A l’époque où j’étudiais à la Yechiva Oholei Torah de Brooklyn (New York), j’eus l’occasion de me rendre fréquemment le vendredi après-midi chez Rav Shmuel Zohar à Staten Island : dans sa maison, je donnais des cours de Torah à plusieurs jeunes gens que nous avions rapprochés du judaïsme grâce à la Mitsva des Téfilines. Au bout d’un certain temps, nous leur avons proposé de se rendre en groupe le dimanche matin auprès du Rabbi pour recevoir de sa main un dollar à remettre à la Tsedaka.

Cette idée les enchanta. Comme la plupart d’entre eux ne travaillaient pas le dimanche, nous avons prévu de venir les récupérer devant leur maison pour les amener tous ensemble. Quand nous sommes arrivés devant l’une des maisons, nous avons assisté à une petite dispute : les propriétaires de la maison hébergeaient un jeune Israélien à qui ils avaient proposé de se joindre à eux pour voir le Rabbi. Le jeune homme avait refusé avec dédain et son manque de respect pour le Rabbi avait rendu ses hôtes furieux : ils menaçaient de le jeter en dehors de chez eux s’il continuait à parler de façon aussi insolente. Une telle sanction ne le laissa pas indifférent et, prudent, il accepta de se joindre à eux dans le mini van que nous avions loué. Mais, au début, il ne desserra pas les lèvres, il était visiblement ennuyé de la tournure des événements.
J’étais assis à côté de lui et entrepris de lui parler. Au bout de quelques minutes de conversation, il se calma et se mit à me demander avec curiosité de quoi il s’agissait. J’expliquai que nous allions passer devant le Rabbi, qu’il nous confierait un billet d’un dollar à remettre à la Tsedaka et qu’il nous bénirait.
Quand il entendit que le Rabbi accordait des bénédictions – et après que je lui ai raconté plusieurs histoires de bénédictions qui s’étaient miraculeusement réalisées – il demanda timidement s’il pouvait lui aussi formuler une telle demande. Je l’assurai que oui : cependant, il devait s’efforcer de condenser sa requête en quelques mots car nombreux étaient encore ceux qui devaient passer après lui et le temps du Rabbi était précieux.
Durant le reste du trajet, il n’ouvrit plus la bouche : il était évident qu’il cherchait comment comprimer au maximum ce qu’il avait à demander.

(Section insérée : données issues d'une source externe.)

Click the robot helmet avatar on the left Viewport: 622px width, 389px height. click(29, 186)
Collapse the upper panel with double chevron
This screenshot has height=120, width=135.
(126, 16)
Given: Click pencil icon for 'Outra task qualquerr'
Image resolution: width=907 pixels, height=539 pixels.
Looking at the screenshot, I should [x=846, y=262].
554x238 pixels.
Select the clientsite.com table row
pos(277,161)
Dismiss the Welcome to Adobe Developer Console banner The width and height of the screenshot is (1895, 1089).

Je me tins derrière lui dans la longue queue. Quand arriva son tour, je remarquai combien il était tendu et ému. Au point qu’il ne parvenait plus à parler. Le Rabbi lui tendit le dollar avec les paroles habituelles : «Bénédiction et réussite». L’Israélien se dirigea vers la sortie mais le Rabbi le rappela, lui tendit encore des billets sans les compter en précisant : «Paix dans la famille ! De bonnes nouvelles !».
Moi-même, je reçus un billet d’un dollar avec la bénédiction habituelle et je le rejoignis à l’extérieur de la synagogue : l’homme était pâle et tremblant : «Comment a-t-il su ?» répéta-t-il plusieurs fois. «Comment le Rabbi a-t-il su alors même que je n’ai pas réussi à ouvrir la bouche ?»
Il s’avéra que, plusieurs mois auparavant, il avait subitement perdu son père : celui-ci avait laissé un bel héritage à Tel-Aviv, ce qui avait causé plusieurs points de conflit entre les frères, au point que l’atmosphère familiale était devenue détestable.
«Cette situation me causait beaucoup de soucis et, quand j’ai entendu qu’on pouvait demander toutes sortes de bénédictions, j’ai décidé d’en parler au Rabbi. Mais, comme vous l’avez remarqué, j’ai été incapable de prononcer un mot. Cependant, le Rabbi a lu mes pensées et m’a béni pour la paix dans la famille ! »
- Combien de frères êtes-vous ? demandai-je avec curiosité.
Il regarda les dollars qu’il tenait dans la main, les compta et réalisa soudain : «Nous sommes quatre frères ! Le Rabbi m’a donné encore quatre dollars ! C’est incroyable !»
A la suite de cela, le jeune homme changea complètement d’attitude, se rapprocha de la pratique du judaïsme et nous annonça peu après que toute la question de l’héritage s’était réglée à l’amiable.